Annual hypotenuse

Key fact 1 : If $(a,b,c)$ is a primitive Pythagorean triple, i.e. coprime positive integers such that $a^2 + b^2 = c^2$ , then there exist $p > q$ such that $c = p^2+q^2$ . (And $\{a,b\} = \{p^2 - q^2, 2pq\}$ .)

Key fact 2 : An odd number $x$ can be written as the sum of two squares $x = a^2 + b^2$ , with coprime $a,b$ , if and only if $x$ is a product of prime numbers of the form $4n+1$ . This sum-of-squares representation is unique iff $x$ is prime.

(If $x$ is not prime but of the form $x = pr$ with $p$ prime, let $p = a_1^2 + b_1^2$ and $r = a_2^2 + b_2^2$ . Let $a_{3,4} = |a_1a_2 \pm b_1b_2|$ and $b_{3,4} = |a_1b_2 \mp b_1a_2|$ . Then $x = a_3^2 + b_3^2 = a_4^2 + b_4^2$ are two different representations of $x$ as a sum of squares.)

Solution : A Pythagorean triple $(a,b,2019)$ is either primitive or not.
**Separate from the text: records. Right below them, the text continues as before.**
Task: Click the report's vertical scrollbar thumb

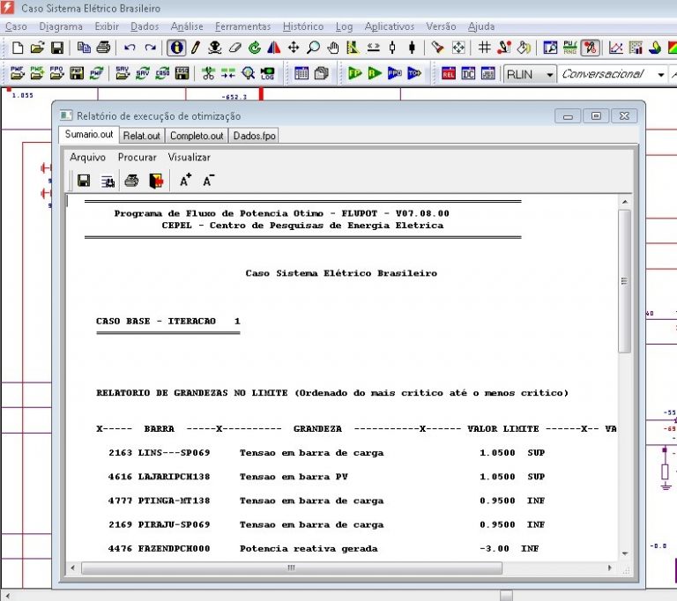Action: pos(624,282)
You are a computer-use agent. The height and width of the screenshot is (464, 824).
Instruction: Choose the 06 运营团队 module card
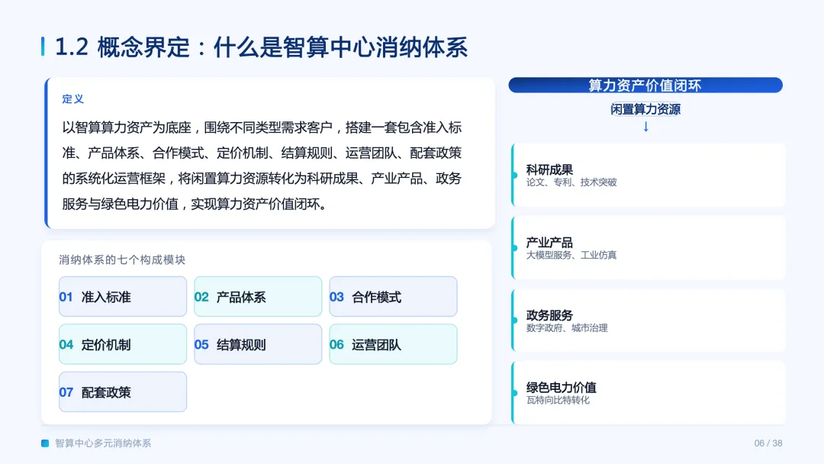coord(393,344)
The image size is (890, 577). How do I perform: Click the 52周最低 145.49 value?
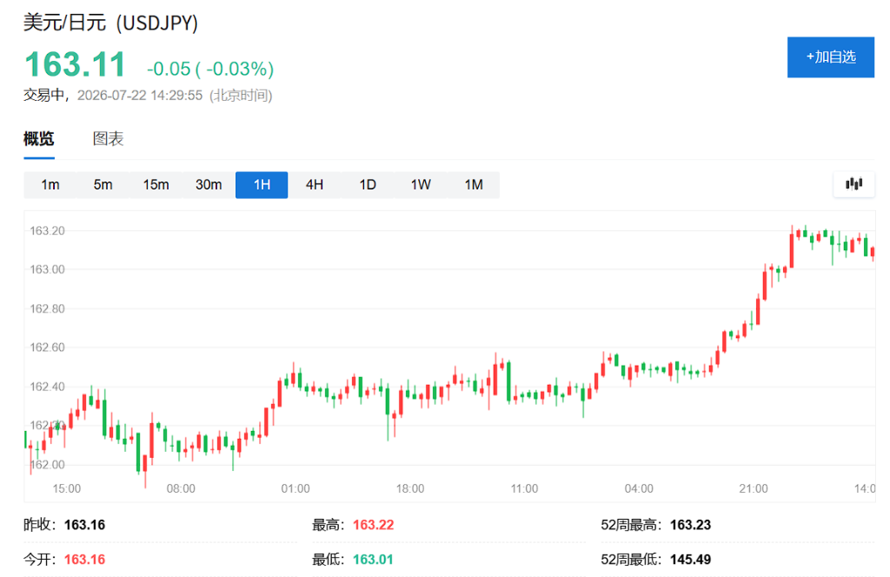(690, 560)
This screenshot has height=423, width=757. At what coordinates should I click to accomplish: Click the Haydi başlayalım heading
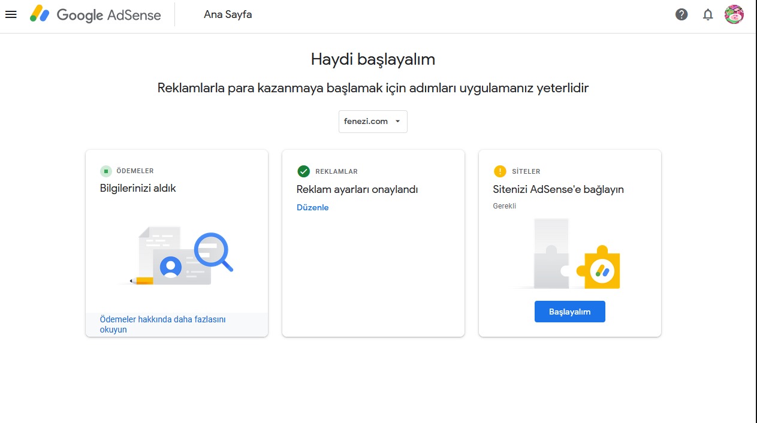(373, 59)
If it is primitive, then $2019 = p^2 + q^2$ must be the sum of two squares; however, since 2019 contains a prime factor 3, which is not of the form $4n+1$ , this cannot be the case.

If it is not primitive, $(a,b,2019) = 3 \cdot (a',b',673)$ , with coprime $a',b'$ . Since $673$ is a prime number of the form $4n+1$ , it can be written as the sum of two squares, $(p')^2 + (q')^2$ uniquely . This results in only one possible Pythagorean triple; there should be no others beside the one Marty found.

Specifically, we have $673 = 23^2 + 12^2$ , so that $a' = 23^2 - 12^2 = 385, b' = 2\cdot 23\cdot 12 = 552$ ; multiply by 3 to find $a = 3\cdot 385 = 1155$ and $b = 3\cdot 552 = 1656$ .